Despite Cleveland's change in application questioning, hiding a criminal history is almost impossible, now that criminal background checks are a routine part of the hiring process. A survey by the Society of Human Resource Management, a national organization for human resources professionals, found that 79 percent of employers performed criminal background checks on all job candidates. Ex-felons are especially stigmatized. The poll found 95 percent of respondents would not hire a candidate who had a conviction for a violent felony, and 79 percent would not hire someone convicted of a non-violent felony. But misdemeanors matter too: 58 percent of respondents wouldn't hire a candidate with a violent misdemeanor conviction; 22 percent said they wouldn't hire someone with a non-violent misdemeanor conviction.

Jill Rizika, executive director of Towards Employment, believes the prevalence of background checks is sending more dislocated workers to her organization's workshops for ex-offenders.

"We've been seeing over the last two years ... more people who have a criminal background, have been out for a while working, have lost their job due to the recession, and now it's so much harder for them to get back in," she says. "They've got work experience and skills. The issue is the criminal background."

Of course, the economic downturn is the reason most lost their jobs in the first place. And it's why ex-offenders are at such a disadvantage.

During the first decade of the 21st century, Cuyahoga County lost 132,762 jobs, according to George Zeller, an independent expert on the region's economy. From 2002 to 2007, all of those job losses were in Cleveland. But from 2007 to 2010, positions started disappearing in the suburbs too. Meanwhile, according to Zeller's analysis, jobs grew in social assistance, health care, and education — the very fields that bar ex-cons from consideration in most cases, according to state law.
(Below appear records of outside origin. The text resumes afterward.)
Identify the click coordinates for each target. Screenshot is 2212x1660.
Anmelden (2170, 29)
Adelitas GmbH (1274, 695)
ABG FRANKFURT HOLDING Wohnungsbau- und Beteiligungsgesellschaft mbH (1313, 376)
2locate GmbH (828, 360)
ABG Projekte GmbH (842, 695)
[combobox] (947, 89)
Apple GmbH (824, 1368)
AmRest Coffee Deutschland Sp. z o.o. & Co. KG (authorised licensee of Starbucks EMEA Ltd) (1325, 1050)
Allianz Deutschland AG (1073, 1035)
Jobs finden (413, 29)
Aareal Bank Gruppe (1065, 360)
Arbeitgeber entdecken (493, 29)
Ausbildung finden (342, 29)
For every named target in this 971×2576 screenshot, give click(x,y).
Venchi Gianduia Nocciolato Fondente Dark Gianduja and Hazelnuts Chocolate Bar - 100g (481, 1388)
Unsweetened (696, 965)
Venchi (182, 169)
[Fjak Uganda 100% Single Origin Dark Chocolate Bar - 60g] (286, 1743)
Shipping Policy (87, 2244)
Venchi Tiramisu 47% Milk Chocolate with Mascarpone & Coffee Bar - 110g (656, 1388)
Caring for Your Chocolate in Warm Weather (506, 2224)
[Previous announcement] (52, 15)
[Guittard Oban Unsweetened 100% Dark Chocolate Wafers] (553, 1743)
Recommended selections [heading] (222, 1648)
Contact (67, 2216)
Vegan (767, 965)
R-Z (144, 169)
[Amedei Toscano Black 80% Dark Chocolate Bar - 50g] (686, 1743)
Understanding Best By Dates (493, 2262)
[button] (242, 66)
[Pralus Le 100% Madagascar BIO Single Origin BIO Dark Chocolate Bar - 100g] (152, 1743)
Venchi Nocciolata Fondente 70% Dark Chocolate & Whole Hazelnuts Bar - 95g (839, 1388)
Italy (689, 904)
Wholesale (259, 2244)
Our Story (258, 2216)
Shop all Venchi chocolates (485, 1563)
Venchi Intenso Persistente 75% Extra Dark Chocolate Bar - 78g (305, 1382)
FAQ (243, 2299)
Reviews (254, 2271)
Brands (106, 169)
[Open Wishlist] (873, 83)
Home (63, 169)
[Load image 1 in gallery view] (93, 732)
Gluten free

"Things are getting worse for those who have no felony record," Zeller says. "The context for guys with a felony is that they are in a labor market with tough competition for the jobs that are left."

It's been more than four years since Michael Brown's release from prison. At 55, he's still looking for his first steady work. He's had a small job as a church security guard, but was eventually laid off. He'd been able to piece together enough yard-work gigs to buy a truck and some equipment, and he got an apartment of his own on East 93rd Street, near Kinsman.

So he crosses his fingers, reads the Bible, and renews his faith at every turn.

"I have to keep focused on the Lord first and foremost, and then focus on the things that I know I need to do to become a successful person in life."

Just recently, Brown was turned down for another job. He asked for a reason why, but got no response. He figures it's the felony.